There are multiple reports describing a role for UVR-induced histone modifications (or histone replacement) in the repair of UVR-induced DNA damage. Specifically, these include histone H3 S10 phosphorylation (34), histone H2A ubiquitylation (35), histone H3 and H4 ubiquitylation (64), histone H3 acetylation (32), histone H2AX phosphorylation (30) and the incorporation of histone H3.1 (65). In addition, p53-dependent histone acetylation and chromatin relaxation in response to UVR has been reported (66,67). Most of these reports suggest that these events are important in the repair of UVR-induced DNA damage by nucleotide excision repair. It is also likely that UVR-induced chromatin modifications can occur in the absence of DNA damage. UVR can induce dramatic clinical responses at suberythemogenic doses that likely involve changes in gene expression that do not require DNA damage. In addition, peaks of acetylation, at least for the genes studied, appear to be localized to the promoter regions of UVR-induced genes and did not occur at the MHC class II HLA-DRA promoter. Moreover, the extent of UVR-induced acetylation varied between promoter regions and between the two loci examined upstream of the ATF3 transcriptional start site. These differences are more likely due to the impact of UVR on the specific HAT and/or HDAC complexes present in these regions rather than the amount of DNA damage caused by UVR within these regions.

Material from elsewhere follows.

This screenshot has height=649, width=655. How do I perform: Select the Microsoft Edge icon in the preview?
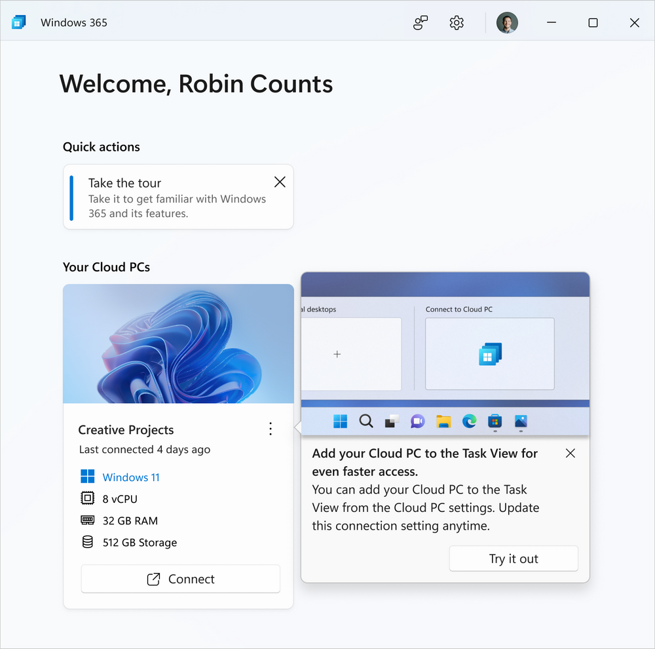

Finally, the large-scale p53-dependent changes in chromatin that occur after UVR (66) likely require chromatin modifications in regions not directly damaged by UVR.
We provide evidence that UVR exposure results in temporary increases in histone H3 K9/14 acetylation within the promoter regions of UVR-regulated genes. It is likely that other histone modifications are affected by UVR. Defining the types and locations of histone modifications induced by UVR will provide a more complete picture of the events regulating transcriptional changes induced by UVR. In addition, this knowledge will aid in the rational application of compounds targeting histone-modifying enzymes to treat diseases caused or exacerbated by UVR exposure.
Acknowledgements— We appreciate comments from members of the Boss laboratory, Jack L. Arbiser, William G. Kelly, Robert A. Swerlick and Paul A. Wade. This work was supported by a research grant from the American Skin Association (B.P.P.) and a Physician-Scientist Career Development Award from the Dermatology Foundation (B.P.P.).